Statement (4*) is the more common form of the fallacy - slightly restated, we get the original peeve: “If you weren’t in it for the feedback, you’d lock your fic in a dark closet somewhere instead of posting it on the Internet.” Starting with the true statements (1) or (2), fans apply faulty conditional reasoning to get statement (3*) or (4*). Sometimes they take the form of an innocent statement about fandom, and sometimes they serve as a vicious accusation of status-seeking, but whatever the point to be made, it cannot be made with (3*) or (4*) because they are fallacies. (Specifically, the fallacy is the converse error or the inverse error, depending on which true statement you start with and which false one you end up with.)

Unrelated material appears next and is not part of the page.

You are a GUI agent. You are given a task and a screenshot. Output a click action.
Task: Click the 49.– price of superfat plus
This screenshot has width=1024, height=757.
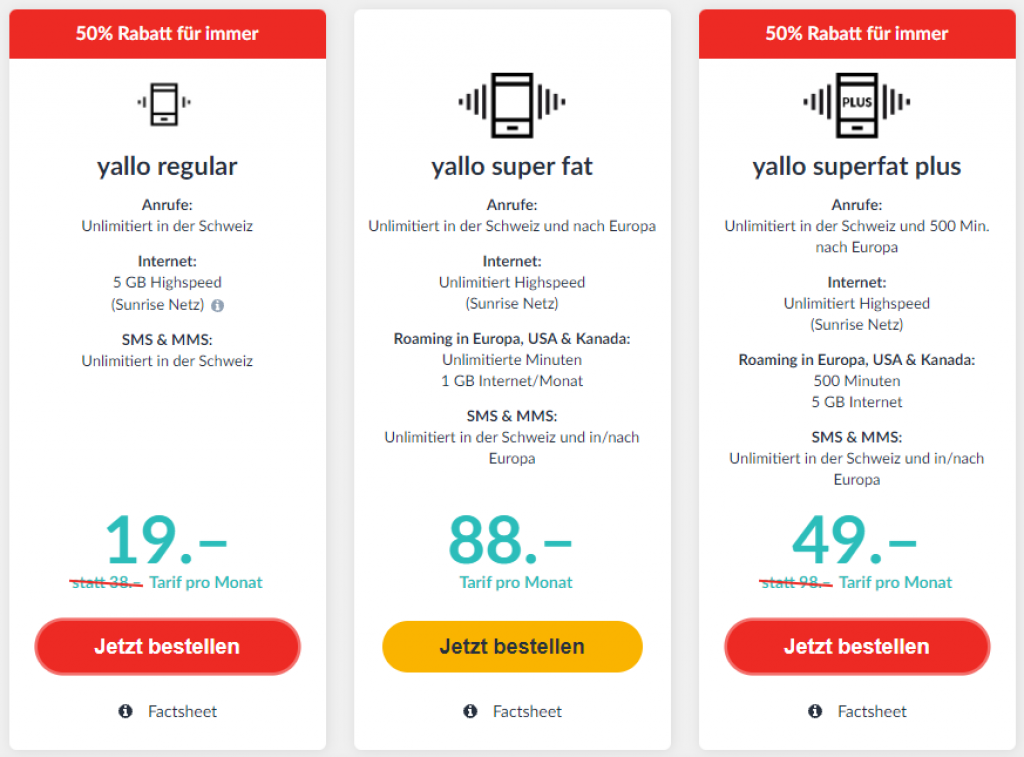coord(855,540)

That’s the end of the logical argument, but the notes on the Wason test mentioned that people still believe conditional fallacies even after they’ve been pointed out. So it’s helpful to give some counterexamples for (3*), keeping in mind that anything which disproves (3*) also disproves (4*).

The Newbie Example: Say you’re a rank newbie. You read fanfiction on the J/C Index, but it never occurs to you to send feedback. Sure, you see the email addresses at the bottom of the stories you read, but you’re still in a pay-per-fic mindset where reading requires no interaction with the author. Say, in addition, that you get inspired to write your own fanfiction. You’re a geek, you know html, so you make a website and put up your new stories. You may even add your email address, because that seems to be what’s done. If you’re the sort of person who skips past authors notes and steers clear of mailing lists, you could, conceivably, write and post several stories without expecting or wanting to get feedback for it. You post, but you do not particularly want feedback, contradicting statement (3*).

The BOFQ Example: Say you’re a bitter old fic queen. You got feedback in your heyday, back when the show was young and the fans had taste. You played the mailing list circuit and won awards - been there, done that, got the graphic. One day, when you’re slightly inebriated, you write a vignette for old times’ sake. You post it, just in case anyone’s interested, but you have no newbie delusions anymore. You know exactly how little feedback gets sent in your fandom; you’ve posted short pieces before and gotten not a single email for it. Nor do you consider the vignette significant enough in comparison to your famous 800k novels to deserve a line of feedback - you’re just tossing it out there to prove you’re still in the game. You post, but you do not particularly want feedback, contradicting (3*).

I’m probably the only person who has ever been accused of not liking feedback (and it wasn’t true). No one objects to getting feedback, but that doesn’t make feedback everyone’s overriding motive for writing and/or posting fanfiction. There are plenty of other motives out there: the muse, politics, practice, spite, building up a Big Name, trading in the fanfic potlatch, individual fic gift giving, honor, glory, and so on. Feedback isn’t everything.

This concludes today’s free logic lesson.

One Response to “If P Then Q Revisited”

  1. mike Says:

    You missed another reason for writing/posting fanfic: emotional sharing. I believe a lot of people write fanfic out of their excitement with a show. They want to *participate* and fanfic is one way of doing that, especially for emotional and expressive people, or those more comfortable with non-face to face interaction.

    Someone is excited. They write something and post it, expecting others to connect to that excitement. When they do, it’s a feedback loop of emotion. When they don’t, it’s emotionally crushing.

    That’s why so many don’t care about spelling/grammar/punctuation. It’s secondary to the point. And it’s why so many get so angry with critical feedback. It’s seen as an attack on their emotions, as personal.

    Hey, it’s just my theory but I think it’s right. I wrote a whole essay on it!